The earliest usage we’ve found in pulp fiction occurs in the March 27, 1921 issue of the Washington Post‘s "Magazine of Fiction," in a story entitled "The Fighting Fool" by Dane Coolidge. The opening lines are:
“Lum Martin!” shouted McMonagle, owner of the Cow Ranch saloon, waving his finger in front of Benson’s face, “that’s the man – Lum Martin! He’s ridin’ shotgun for Wells Fargo – or was until last week – and he’s over in my saloon right now, playin’ solitaire!”
This Staff Report did provide an excuse to watch (again) the classic 1939 movie Stagecoach: Curly, the sheriff, says, “I’m gonna ride shotgun,” and John Wayne expresses surprise at seeing him in fact riding shotgun later. So we have references from pulp fiction and from the movies (but not from the Old West itself) using the term "riding shotgun" to refer to the stagecoach guard.

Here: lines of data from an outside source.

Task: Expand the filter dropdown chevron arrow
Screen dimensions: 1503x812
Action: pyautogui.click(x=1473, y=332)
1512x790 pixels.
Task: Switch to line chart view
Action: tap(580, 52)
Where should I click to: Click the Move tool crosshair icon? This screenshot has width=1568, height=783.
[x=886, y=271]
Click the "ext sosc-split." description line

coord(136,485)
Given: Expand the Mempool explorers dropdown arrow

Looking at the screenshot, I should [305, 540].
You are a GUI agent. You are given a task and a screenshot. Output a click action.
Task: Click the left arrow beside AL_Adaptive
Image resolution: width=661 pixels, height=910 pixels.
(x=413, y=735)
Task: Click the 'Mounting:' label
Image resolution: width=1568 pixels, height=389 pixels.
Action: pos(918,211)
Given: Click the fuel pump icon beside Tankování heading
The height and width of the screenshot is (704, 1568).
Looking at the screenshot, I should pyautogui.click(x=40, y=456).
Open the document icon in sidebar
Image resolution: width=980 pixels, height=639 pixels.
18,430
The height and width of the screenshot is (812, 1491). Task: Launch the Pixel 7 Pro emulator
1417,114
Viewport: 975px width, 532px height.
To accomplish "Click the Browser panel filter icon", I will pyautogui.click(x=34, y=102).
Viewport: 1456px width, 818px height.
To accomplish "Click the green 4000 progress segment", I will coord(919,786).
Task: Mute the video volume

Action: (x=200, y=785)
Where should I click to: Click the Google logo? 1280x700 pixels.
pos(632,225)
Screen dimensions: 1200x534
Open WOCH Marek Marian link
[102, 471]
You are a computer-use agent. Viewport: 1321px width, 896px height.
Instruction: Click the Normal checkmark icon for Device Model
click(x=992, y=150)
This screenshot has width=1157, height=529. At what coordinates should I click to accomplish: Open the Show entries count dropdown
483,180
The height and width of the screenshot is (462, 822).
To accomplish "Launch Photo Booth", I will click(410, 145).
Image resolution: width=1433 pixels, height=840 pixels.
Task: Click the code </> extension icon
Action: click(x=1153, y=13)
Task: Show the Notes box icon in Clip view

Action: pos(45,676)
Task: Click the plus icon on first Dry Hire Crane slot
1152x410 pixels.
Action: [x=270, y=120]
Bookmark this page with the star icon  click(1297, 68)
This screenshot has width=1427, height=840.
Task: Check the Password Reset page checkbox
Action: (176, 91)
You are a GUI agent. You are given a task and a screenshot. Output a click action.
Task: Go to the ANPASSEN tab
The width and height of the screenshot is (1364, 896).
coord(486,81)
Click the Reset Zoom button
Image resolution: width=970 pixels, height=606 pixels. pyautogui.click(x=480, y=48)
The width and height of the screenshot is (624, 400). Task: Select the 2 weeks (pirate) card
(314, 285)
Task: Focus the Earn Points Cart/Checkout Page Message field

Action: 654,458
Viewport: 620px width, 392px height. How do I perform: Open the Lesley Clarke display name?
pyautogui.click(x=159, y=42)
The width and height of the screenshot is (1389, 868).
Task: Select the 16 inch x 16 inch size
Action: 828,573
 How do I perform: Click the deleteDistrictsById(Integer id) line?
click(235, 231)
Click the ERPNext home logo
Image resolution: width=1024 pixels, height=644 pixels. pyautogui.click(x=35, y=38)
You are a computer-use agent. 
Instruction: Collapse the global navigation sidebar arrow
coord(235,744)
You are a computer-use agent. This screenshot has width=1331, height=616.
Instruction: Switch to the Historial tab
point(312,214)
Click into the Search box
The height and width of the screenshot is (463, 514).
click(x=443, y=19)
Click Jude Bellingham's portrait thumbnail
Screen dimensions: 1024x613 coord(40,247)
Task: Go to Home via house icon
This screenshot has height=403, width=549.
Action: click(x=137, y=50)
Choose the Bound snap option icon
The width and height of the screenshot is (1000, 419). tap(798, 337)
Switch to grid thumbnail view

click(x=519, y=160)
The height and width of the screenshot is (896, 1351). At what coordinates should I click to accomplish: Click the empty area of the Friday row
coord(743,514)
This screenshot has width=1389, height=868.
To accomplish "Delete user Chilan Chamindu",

Stagecoach revived interest in westerns as a movie genre; in the 1950s they became a staple of television, too. Not surprisingly, catchphrases from westerns soon found their way into everyday speech.
So when does "riding shotgun" get transferred from stagecoach to automobile? The Dictionary of Americanisms (1951) doesn’t mention “riding shotgun.” We’re not sure whether absence of a phrase is evidence, but it’s certainly indicative. The first usage in print relating to automobiles, is – ready? – 1954. Dropping “riding” and using the simple “shotgun” (as in “I call shotgun”) to mean the passenger seat comes in the early 60s.
Thus, the sequence seems to be that the usage "shotgun guard" on a stagecoach in the Old West (say, the 1880s) evolved to "riding shotgun" in popular fiction about the Old West in the 1920s and 1930s, from there made its way into movies and television, was applied to automobiles in the 1950s, and finally was shortened to "shotgun" in the 1960s.
The term "shotgun" is also used colloquially to indicate an act performed under duress, as though at gunpoint. In the 1880s we read of "elections held under the shotgun system” and in 1903 we find the first reference to “shotgun wedding,” which suggests a pregnant bride and a nervous groom getting hitched at the insistence of a shotgun-wielding father. Today we use shotgun wedding figuratively, but one suspects it may have been meant literally in 1903.
I Hear American Talking, Stuart Berg Flexner (1976)
Dictionary of the American West, Winfred Blevins (1992)
Dictionary of American Regional English, edited by Joan Huston Hall, vol. 4.